=== DATA SHOWN ===

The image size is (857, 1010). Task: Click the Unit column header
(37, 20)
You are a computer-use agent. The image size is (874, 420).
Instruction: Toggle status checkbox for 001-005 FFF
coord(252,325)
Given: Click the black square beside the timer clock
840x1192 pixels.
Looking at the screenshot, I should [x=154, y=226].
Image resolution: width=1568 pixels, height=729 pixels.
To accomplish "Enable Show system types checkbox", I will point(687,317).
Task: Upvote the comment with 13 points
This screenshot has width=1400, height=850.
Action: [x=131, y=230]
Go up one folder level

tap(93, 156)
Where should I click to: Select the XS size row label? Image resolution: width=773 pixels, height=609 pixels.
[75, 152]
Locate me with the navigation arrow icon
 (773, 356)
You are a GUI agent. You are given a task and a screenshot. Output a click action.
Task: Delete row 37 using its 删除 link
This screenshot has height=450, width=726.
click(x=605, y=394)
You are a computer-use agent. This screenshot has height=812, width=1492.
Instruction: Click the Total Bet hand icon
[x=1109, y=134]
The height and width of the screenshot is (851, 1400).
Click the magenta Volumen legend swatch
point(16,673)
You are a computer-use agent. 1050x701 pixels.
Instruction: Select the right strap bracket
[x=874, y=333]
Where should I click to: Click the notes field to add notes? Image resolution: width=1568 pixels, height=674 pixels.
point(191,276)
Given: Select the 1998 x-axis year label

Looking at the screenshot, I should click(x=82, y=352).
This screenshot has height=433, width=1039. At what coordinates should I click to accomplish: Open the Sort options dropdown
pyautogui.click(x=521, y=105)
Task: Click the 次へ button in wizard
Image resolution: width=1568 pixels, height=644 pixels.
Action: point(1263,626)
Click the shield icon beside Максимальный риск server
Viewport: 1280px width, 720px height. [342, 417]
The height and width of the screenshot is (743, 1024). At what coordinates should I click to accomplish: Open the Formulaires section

===

> **PROBLEM DESCRIPTION**
Every record should be repeated exactly; please leave none out.

> **TASK RESULT**
The image size is (857, 1010). Task: Click the Unit column header
(37, 20)
You are a computer-use agent. The image size is (874, 420).
Instruction: Toggle status checkbox for 001-005 FFF
coord(252,325)
Given: Click the black square beside the timer clock
840x1192 pixels.
Looking at the screenshot, I should [x=154, y=226].
Image resolution: width=1568 pixels, height=729 pixels.
To accomplish "Enable Show system types checkbox", I will point(687,317).
Task: Upvote the comment with 13 points
This screenshot has width=1400, height=850.
Action: [x=131, y=230]
Go up one folder level

tap(93, 156)
Where should I click to: Select the XS size row label? Image resolution: width=773 pixels, height=609 pixels.
[75, 152]
Locate me with the navigation arrow icon
 (773, 356)
You are a GUI agent. You are given a task and a screenshot. Output a click action.
Task: Delete row 37 using its 删除 link
This screenshot has height=450, width=726.
click(x=605, y=394)
You are a computer-use agent. This screenshot has height=812, width=1492.
Instruction: Click the Total Bet hand icon
[x=1109, y=134]
The height and width of the screenshot is (851, 1400).
Click the magenta Volumen legend swatch
point(16,673)
You are a computer-use agent. 1050x701 pixels.
Instruction: Select the right strap bracket
[x=874, y=333]
Where should I click to: Click the notes field to add notes? Image resolution: width=1568 pixels, height=674 pixels.
point(191,276)
Given: Select the 1998 x-axis year label

Looking at the screenshot, I should click(x=82, y=352).
This screenshot has height=433, width=1039. At what coordinates should I click to accomplish: Open the Sort options dropdown
pyautogui.click(x=521, y=105)
Task: Click the 次へ button in wizard
Image resolution: width=1568 pixels, height=644 pixels.
Action: point(1263,626)
Click the shield icon beside Максимальный риск server
Viewport: 1280px width, 720px height. [342, 417]
The height and width of the screenshot is (743, 1024). At what coordinates should I click to accomplish: Open the Formulaires section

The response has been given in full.